Opinião – O Plano Municipal de Protecção Civil tem o fenómeno das cheias assegurado na cidade?
SIM , mas … O Plano Municipal de Emergência de Proteção Civil de Coimbra foi atualizado pelo executivo socialista em janeiro de 2017, a que se seguiu o desassoreamento do rio Mondego, a montante da Ponte Açude.
Já em 2016, tinha sido acionado o Plano Especial de Emergência para Cheias e Inundações, o que agora, em 2022, não aconteceu, apesar de existir uma tabela de gravidade moderada e tabela de probabilidade confirmada e, portanto, uma matriz de risco elevada.

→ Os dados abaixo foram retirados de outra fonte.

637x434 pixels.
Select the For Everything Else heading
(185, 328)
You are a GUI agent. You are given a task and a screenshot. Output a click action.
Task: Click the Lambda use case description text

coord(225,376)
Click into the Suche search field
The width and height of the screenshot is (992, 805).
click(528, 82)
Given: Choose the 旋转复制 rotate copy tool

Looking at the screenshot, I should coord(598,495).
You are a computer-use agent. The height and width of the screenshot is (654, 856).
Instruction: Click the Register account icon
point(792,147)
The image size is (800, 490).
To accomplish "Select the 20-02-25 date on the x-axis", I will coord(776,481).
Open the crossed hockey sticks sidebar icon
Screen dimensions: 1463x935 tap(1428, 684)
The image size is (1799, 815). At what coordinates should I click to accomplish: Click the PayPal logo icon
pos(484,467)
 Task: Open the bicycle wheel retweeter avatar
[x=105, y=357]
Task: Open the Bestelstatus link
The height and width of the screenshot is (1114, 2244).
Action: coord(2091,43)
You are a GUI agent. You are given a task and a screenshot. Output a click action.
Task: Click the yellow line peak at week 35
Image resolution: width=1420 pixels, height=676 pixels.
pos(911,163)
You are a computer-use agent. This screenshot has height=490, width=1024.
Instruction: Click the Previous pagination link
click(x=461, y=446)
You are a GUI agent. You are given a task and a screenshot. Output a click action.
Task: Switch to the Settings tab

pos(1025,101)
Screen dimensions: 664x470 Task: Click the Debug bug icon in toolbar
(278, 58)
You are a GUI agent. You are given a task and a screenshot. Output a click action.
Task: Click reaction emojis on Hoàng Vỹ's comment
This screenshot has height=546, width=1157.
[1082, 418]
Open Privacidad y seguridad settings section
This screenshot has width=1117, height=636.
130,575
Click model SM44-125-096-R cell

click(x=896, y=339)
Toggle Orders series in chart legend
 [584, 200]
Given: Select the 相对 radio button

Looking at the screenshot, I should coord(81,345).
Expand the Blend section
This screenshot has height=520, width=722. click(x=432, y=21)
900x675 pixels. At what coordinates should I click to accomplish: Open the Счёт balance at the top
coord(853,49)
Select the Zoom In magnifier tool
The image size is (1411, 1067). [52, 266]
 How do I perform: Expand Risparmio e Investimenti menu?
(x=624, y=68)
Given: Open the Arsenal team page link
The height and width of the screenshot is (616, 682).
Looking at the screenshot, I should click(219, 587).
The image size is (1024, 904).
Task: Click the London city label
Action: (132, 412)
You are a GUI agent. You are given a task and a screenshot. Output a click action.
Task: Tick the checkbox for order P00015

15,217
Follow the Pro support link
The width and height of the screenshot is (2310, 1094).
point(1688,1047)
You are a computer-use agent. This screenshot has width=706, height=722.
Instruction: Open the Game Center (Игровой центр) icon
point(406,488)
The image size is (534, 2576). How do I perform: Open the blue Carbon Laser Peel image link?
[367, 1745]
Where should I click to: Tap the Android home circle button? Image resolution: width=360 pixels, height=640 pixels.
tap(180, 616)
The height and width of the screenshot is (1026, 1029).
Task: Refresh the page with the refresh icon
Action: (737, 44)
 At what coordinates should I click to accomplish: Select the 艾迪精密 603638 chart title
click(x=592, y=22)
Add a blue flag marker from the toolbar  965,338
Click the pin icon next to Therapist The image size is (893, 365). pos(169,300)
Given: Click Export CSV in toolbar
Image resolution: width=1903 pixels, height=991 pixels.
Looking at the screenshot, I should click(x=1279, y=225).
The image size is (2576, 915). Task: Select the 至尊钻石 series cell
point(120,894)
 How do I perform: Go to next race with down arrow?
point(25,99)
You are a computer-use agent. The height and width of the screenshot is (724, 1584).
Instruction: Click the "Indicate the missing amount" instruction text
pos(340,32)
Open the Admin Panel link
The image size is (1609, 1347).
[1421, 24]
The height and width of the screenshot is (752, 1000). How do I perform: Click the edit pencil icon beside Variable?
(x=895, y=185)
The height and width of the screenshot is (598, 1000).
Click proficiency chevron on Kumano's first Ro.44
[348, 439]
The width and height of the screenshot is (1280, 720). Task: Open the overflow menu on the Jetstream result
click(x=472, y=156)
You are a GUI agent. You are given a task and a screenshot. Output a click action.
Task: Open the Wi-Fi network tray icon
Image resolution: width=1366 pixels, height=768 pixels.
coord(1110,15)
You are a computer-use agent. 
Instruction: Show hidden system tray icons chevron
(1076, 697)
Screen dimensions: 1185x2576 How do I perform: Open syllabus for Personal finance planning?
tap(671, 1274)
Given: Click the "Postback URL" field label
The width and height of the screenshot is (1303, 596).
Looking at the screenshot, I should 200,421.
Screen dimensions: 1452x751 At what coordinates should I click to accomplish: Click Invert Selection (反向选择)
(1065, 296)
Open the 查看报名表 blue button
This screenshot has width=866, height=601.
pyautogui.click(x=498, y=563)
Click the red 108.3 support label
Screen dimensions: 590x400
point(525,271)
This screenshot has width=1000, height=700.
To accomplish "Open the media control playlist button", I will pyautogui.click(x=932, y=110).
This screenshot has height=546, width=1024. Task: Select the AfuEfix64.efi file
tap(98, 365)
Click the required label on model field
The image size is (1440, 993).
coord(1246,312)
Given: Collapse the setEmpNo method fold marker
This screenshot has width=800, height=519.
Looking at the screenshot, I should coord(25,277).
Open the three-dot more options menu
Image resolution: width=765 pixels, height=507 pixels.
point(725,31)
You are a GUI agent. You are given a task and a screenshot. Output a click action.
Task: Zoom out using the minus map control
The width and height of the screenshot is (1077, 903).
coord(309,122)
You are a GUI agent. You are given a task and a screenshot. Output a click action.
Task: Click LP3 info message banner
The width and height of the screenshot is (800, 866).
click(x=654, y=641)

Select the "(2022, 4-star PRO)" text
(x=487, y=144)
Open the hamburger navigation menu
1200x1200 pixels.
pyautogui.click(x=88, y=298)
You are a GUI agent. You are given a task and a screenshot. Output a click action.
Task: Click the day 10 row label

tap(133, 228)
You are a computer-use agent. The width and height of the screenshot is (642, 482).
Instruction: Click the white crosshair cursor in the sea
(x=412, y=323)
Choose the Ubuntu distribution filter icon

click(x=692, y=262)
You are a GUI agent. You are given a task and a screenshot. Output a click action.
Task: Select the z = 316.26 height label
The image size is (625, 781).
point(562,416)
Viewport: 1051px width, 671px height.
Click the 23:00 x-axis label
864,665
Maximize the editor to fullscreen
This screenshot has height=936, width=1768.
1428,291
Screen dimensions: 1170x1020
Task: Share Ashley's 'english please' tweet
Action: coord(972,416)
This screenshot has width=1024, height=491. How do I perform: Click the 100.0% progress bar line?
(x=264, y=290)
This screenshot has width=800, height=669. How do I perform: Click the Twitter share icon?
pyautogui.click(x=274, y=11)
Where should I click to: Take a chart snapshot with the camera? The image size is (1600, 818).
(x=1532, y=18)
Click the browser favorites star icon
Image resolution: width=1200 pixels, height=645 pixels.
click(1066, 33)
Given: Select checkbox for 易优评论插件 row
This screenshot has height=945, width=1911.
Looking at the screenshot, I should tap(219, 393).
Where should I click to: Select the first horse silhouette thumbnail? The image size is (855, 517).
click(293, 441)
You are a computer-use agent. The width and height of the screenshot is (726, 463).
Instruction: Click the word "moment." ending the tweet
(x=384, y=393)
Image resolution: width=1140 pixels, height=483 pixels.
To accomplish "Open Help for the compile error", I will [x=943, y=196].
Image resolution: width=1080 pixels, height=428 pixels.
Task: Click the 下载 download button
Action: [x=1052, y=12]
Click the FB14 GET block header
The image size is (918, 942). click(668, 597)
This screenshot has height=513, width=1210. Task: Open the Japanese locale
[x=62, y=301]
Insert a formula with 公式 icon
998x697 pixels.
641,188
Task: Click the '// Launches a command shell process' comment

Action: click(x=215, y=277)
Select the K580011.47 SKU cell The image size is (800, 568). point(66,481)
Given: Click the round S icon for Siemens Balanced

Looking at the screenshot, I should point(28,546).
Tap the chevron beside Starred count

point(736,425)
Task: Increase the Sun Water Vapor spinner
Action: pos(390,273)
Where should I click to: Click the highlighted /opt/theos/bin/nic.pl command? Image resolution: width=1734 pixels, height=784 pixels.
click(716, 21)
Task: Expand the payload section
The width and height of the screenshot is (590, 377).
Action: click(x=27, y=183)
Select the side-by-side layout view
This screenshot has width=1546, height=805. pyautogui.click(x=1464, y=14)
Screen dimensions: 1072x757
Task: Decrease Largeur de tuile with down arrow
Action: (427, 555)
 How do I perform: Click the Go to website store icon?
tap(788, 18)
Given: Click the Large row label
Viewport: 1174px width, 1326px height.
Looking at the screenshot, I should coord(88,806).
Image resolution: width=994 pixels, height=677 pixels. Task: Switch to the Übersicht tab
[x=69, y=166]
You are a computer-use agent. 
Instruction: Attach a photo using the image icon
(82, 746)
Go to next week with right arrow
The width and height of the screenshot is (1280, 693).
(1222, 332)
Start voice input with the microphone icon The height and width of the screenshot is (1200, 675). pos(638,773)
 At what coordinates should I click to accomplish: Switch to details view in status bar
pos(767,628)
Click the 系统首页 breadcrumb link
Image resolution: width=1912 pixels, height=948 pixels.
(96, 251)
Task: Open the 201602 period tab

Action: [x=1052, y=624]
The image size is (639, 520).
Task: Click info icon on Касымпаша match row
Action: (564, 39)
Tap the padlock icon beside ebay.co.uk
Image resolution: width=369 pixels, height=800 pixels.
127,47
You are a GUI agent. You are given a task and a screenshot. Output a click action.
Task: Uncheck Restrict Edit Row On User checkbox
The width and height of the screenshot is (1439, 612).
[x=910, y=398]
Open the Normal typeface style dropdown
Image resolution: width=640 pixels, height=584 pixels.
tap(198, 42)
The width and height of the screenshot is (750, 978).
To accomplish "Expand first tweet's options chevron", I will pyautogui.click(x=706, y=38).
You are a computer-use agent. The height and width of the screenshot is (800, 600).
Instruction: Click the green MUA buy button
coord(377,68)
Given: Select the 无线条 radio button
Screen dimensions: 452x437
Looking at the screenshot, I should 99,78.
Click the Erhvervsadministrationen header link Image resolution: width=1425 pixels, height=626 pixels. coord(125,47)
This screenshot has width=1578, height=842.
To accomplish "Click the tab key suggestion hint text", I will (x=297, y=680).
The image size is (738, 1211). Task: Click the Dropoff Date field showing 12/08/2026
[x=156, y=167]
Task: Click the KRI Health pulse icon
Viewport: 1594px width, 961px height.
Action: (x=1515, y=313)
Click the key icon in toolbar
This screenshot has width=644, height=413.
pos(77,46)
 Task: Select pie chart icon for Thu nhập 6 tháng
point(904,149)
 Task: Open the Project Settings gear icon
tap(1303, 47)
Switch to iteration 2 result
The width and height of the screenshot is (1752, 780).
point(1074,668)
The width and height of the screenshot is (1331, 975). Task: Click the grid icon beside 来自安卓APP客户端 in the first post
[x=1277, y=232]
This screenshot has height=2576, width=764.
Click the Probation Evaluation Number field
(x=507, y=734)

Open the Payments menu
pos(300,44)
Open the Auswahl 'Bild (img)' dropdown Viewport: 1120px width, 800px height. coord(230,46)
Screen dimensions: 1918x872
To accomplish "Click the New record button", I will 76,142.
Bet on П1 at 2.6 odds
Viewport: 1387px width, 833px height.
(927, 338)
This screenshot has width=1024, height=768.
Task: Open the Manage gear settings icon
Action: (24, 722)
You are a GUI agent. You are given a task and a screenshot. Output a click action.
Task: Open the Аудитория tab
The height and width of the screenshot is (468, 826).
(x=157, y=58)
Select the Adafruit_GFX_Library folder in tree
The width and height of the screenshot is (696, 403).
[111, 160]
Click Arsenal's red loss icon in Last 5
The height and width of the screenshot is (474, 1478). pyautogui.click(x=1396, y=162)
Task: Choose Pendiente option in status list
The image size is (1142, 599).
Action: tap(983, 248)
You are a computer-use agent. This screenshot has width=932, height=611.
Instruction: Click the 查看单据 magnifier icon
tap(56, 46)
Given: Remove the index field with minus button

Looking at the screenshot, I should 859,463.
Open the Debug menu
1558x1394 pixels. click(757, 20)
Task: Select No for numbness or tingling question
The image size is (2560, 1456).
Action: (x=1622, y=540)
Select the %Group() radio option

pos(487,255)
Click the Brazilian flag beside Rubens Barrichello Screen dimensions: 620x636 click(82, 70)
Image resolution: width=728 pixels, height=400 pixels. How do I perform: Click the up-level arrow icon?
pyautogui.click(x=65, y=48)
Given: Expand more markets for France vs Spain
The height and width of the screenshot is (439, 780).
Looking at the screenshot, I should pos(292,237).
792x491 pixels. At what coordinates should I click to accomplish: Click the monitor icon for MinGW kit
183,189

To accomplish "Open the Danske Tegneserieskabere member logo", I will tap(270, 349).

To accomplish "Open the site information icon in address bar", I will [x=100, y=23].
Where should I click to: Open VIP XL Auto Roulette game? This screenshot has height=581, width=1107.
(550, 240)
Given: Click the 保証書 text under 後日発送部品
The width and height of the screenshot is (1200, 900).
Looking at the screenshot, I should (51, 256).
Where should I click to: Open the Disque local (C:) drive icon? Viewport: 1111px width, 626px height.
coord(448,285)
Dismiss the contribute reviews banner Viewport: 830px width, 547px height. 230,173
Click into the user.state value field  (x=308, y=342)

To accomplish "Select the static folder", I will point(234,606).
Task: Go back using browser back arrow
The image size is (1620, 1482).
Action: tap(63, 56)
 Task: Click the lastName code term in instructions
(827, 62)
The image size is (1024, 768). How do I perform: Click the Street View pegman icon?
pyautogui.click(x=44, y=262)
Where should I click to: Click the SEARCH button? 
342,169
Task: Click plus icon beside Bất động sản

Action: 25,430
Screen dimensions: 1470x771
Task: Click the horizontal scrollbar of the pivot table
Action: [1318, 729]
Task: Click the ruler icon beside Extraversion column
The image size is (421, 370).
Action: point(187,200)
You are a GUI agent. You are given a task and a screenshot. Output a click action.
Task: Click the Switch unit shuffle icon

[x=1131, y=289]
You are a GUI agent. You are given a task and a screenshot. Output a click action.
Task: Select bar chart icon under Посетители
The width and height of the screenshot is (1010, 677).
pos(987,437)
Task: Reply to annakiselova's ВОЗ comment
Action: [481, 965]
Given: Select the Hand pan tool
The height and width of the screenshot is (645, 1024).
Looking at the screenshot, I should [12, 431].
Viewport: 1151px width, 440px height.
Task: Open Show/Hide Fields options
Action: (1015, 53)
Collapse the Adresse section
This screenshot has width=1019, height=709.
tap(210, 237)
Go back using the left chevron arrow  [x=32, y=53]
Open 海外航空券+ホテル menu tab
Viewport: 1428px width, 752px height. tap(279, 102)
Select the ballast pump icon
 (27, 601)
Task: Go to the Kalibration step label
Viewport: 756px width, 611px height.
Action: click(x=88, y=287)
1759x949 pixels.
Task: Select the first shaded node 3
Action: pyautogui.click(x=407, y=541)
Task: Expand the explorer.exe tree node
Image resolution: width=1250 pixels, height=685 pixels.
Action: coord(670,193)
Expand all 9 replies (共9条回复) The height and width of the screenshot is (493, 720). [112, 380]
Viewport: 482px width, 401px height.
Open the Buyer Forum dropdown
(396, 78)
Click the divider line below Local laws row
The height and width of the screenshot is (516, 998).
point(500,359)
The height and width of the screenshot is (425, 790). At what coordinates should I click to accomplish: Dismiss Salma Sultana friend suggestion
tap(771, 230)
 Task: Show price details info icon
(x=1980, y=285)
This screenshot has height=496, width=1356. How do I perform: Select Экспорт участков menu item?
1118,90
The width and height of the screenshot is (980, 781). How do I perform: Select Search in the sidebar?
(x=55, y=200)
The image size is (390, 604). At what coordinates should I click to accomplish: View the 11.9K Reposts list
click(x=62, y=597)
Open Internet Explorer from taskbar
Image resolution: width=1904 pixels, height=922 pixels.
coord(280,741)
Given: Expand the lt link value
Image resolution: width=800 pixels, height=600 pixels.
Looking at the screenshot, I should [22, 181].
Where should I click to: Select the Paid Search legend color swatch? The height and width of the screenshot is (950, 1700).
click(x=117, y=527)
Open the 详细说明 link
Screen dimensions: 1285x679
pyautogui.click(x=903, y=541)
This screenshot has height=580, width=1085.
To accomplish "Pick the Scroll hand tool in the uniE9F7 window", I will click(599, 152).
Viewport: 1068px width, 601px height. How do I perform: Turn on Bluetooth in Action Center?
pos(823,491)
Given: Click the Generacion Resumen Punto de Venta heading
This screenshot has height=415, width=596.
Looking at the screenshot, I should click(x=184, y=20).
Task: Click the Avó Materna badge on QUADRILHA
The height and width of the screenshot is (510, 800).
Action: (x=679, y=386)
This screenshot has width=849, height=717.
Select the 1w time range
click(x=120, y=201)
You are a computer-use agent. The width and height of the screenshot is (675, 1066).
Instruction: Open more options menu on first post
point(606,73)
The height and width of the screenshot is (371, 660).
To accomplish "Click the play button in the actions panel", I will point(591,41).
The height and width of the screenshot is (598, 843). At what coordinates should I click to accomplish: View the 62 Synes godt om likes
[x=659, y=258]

Esse Plano prevê atividades no âmbito da prevenção, preparação, intervenção em operações de proteção civil e reabilitação dos serviços essenciais, cuja responsabilidade primeira é do presidente da Câmara e que optou por não o ativar. Isto, apesar do grau de risco já citado, de sucessivos alertas nacionais da Proteção Civil emitidos para Coimbra e da iminência de acidente grave ou catástrofe no nosso concelho.
Esta semana, apesar do esforço da Proteção Civil e dos Bombeiros, ocorreram em Coimbra várias inundações, originando inacessibilidade e cortes de trânsito, prejuízos materiais, além de quedas de árvores, desliza[1]mento de terras e pedras e corremos agora o risco de cheias, principalmente face ao aumento dos caudais do Ceira e Mondego.
A solução para “minimizar as intempéries” poderá passar por um plano geral de drenagem pluvial com particular atenção aos locais mais vulneráveis e os pontos críticos de cheia já identificados!